Little Green Footballs notes one of the New York Times’ “memorable photographs,” which was taken by Times photographer Joao Silva. Silva was in the room with a “Mahdi Army” sniper who was trying to kill American soldiers:
The Times’ commentary on the photo, by Assistant Managing Editor for Photography Michele McNally:
Right there with the Mahdi army. Incredible courage.
We have written before about the wire services’ use of Iraqi stringers who appear to be members of, or at the least friendly with, terrorist groups. This is a step beyond that, as Silva isn’t just an anonymous stringer, but is a famous photographer under contract to the Times. And, as far as I can see from his web site, Silva’s entire book, In the Company of God, is shot from the perspective of the insurgents. So he must have been quite comfortable in their company. Jeff Goldstein says:
Incredible courage? Well, far be it for me to question such self-congratulatory enthusiasm, but it seems to me that actual “incredible courage” would have entailed, say, Joao Silva getting word to US troops, or his bumrushing the sniper and beating him unconscious with a heavy telephoto lens.

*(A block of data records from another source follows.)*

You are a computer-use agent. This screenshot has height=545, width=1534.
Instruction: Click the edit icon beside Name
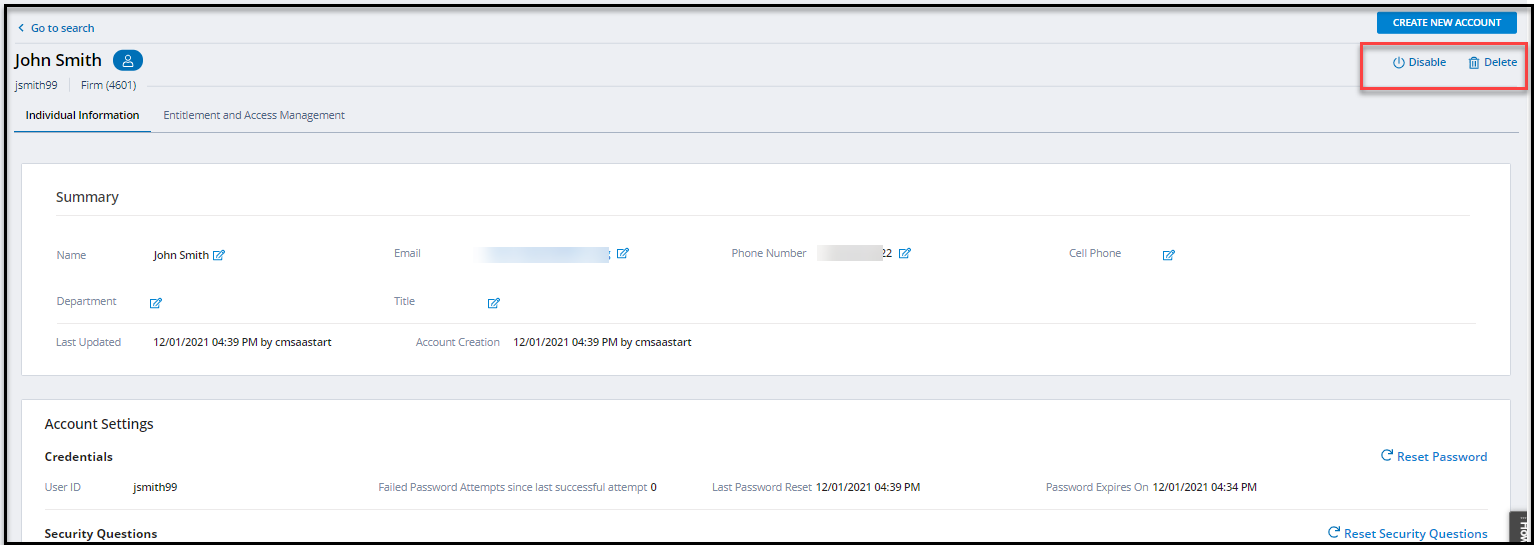219,255
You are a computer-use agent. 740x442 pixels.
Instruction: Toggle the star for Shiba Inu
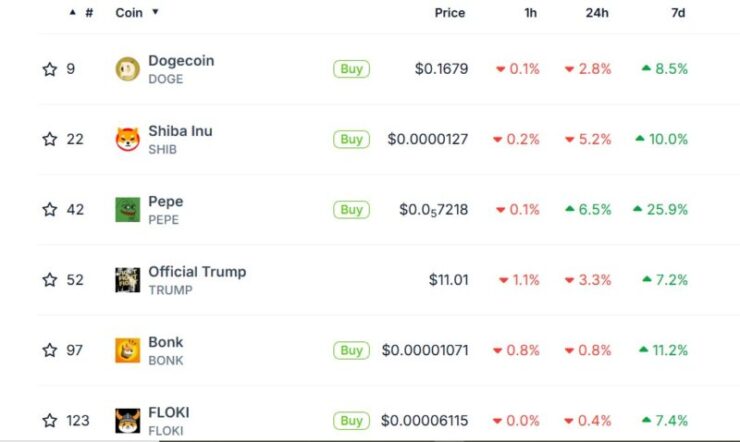(x=50, y=139)
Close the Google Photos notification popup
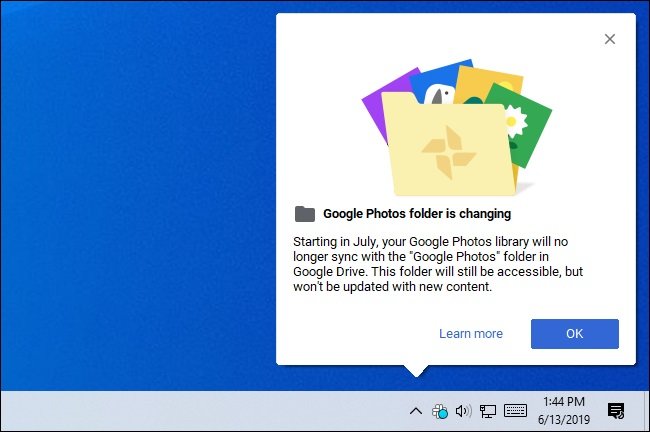The height and width of the screenshot is (432, 650). coord(610,39)
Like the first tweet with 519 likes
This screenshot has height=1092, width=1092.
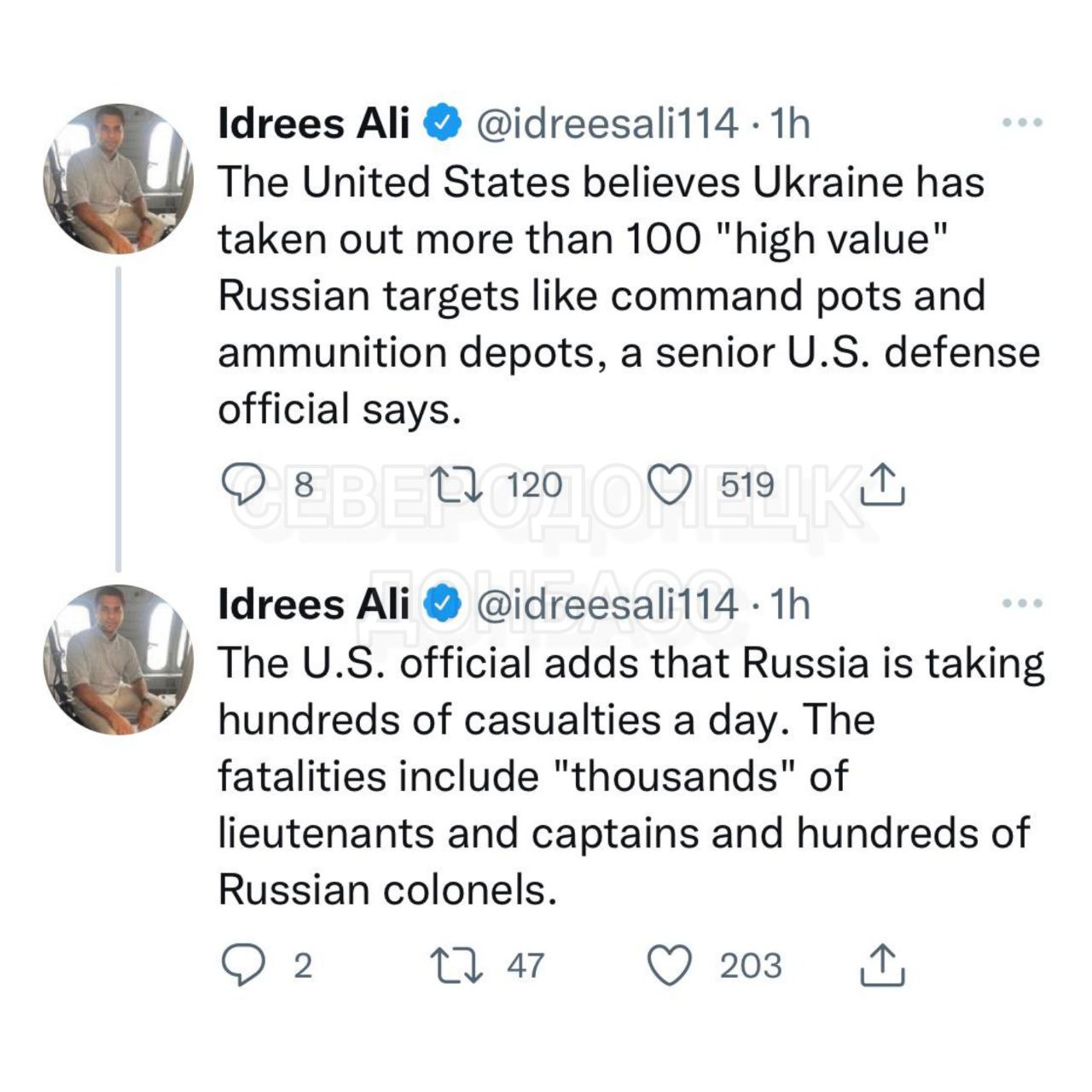pyautogui.click(x=669, y=485)

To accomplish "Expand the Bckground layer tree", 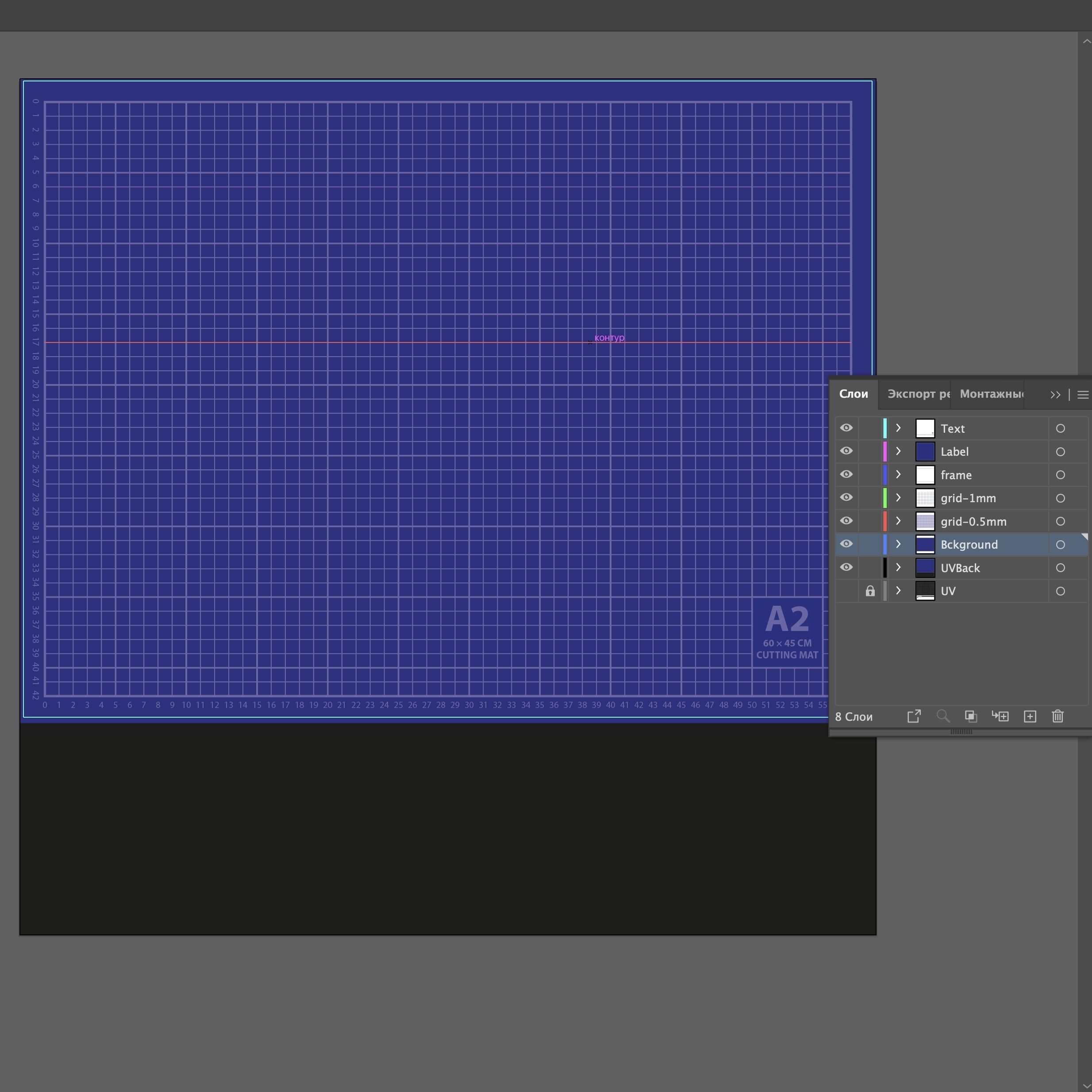I will point(898,544).
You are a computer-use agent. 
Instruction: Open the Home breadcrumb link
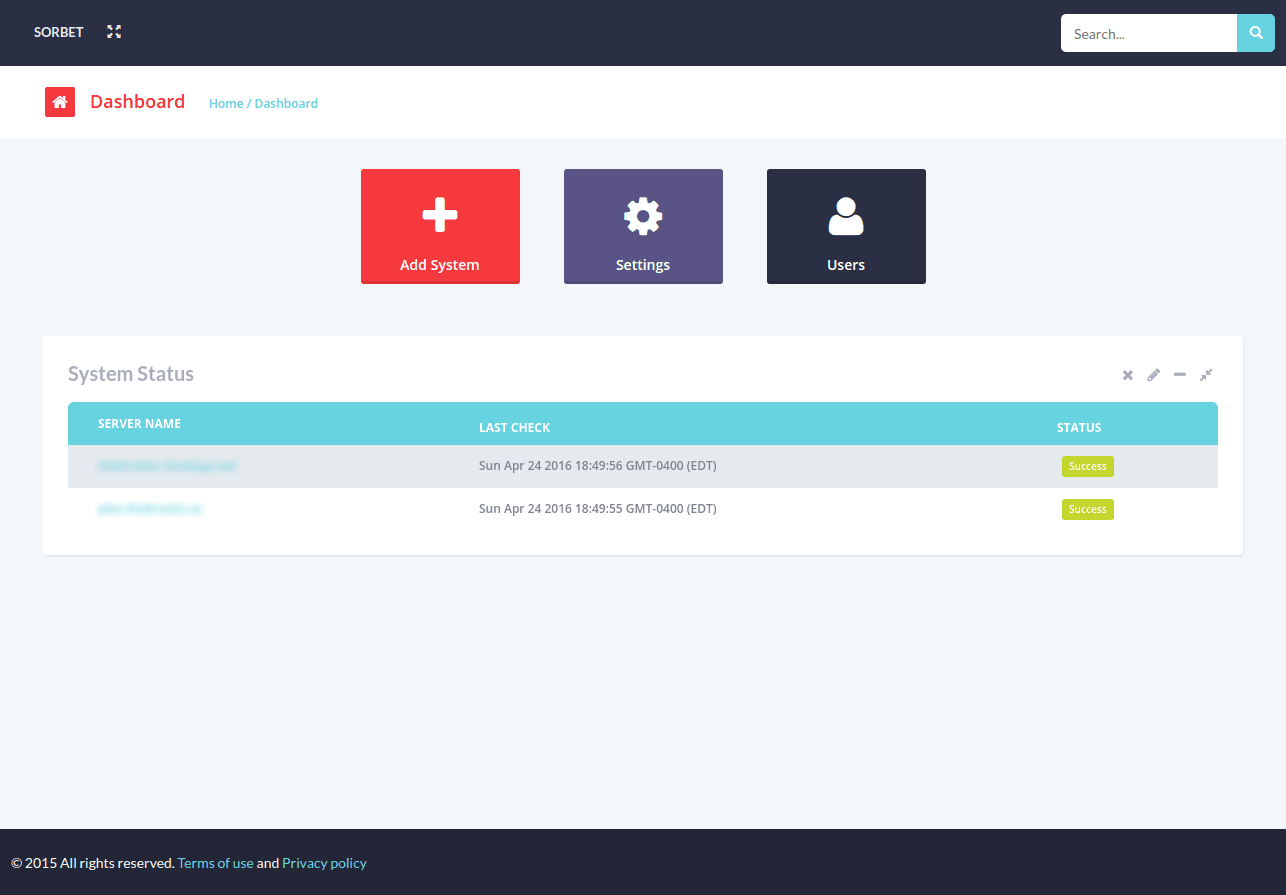click(226, 103)
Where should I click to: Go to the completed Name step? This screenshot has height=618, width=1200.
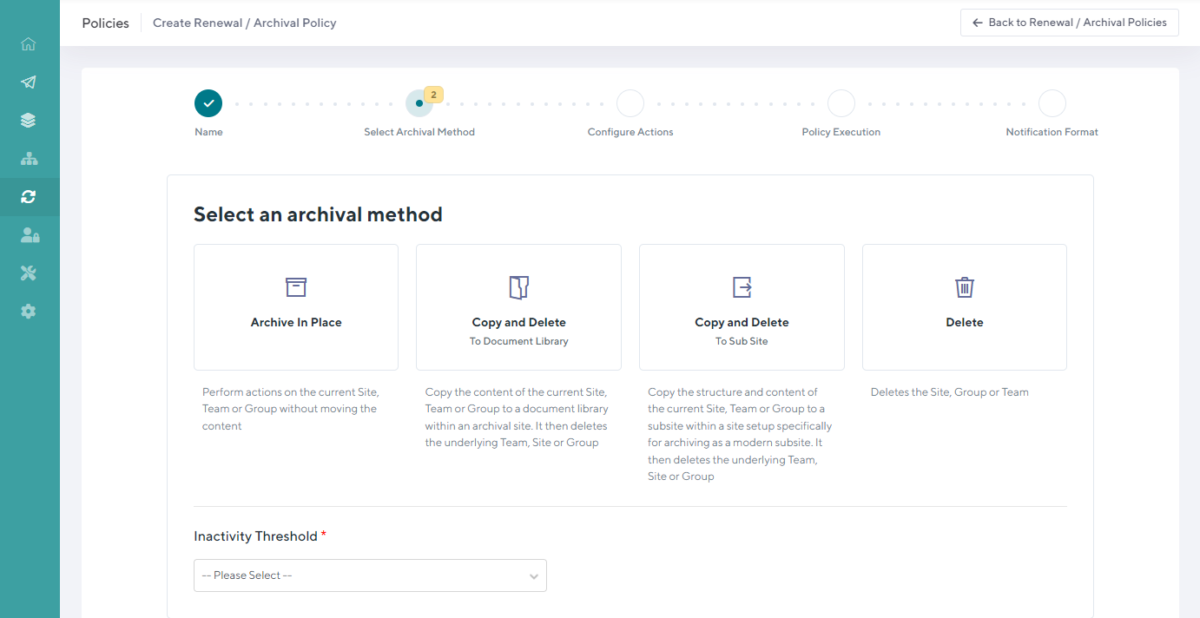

Whereas what we’ve witnessed here is the product of dangerous opportunism in the service of plaudits and cocktail party invites.
It would have required courage to hang out with the Mahdi Army, if there were any likelihood that a member of the Iraqi “insurgency” would regard a representative of the New York Times as an enemy.
UPDATE: Lawrence Stich doesn’t think much of the “insurgent’s” skill as a sniper, and wonders whether the photo is staged.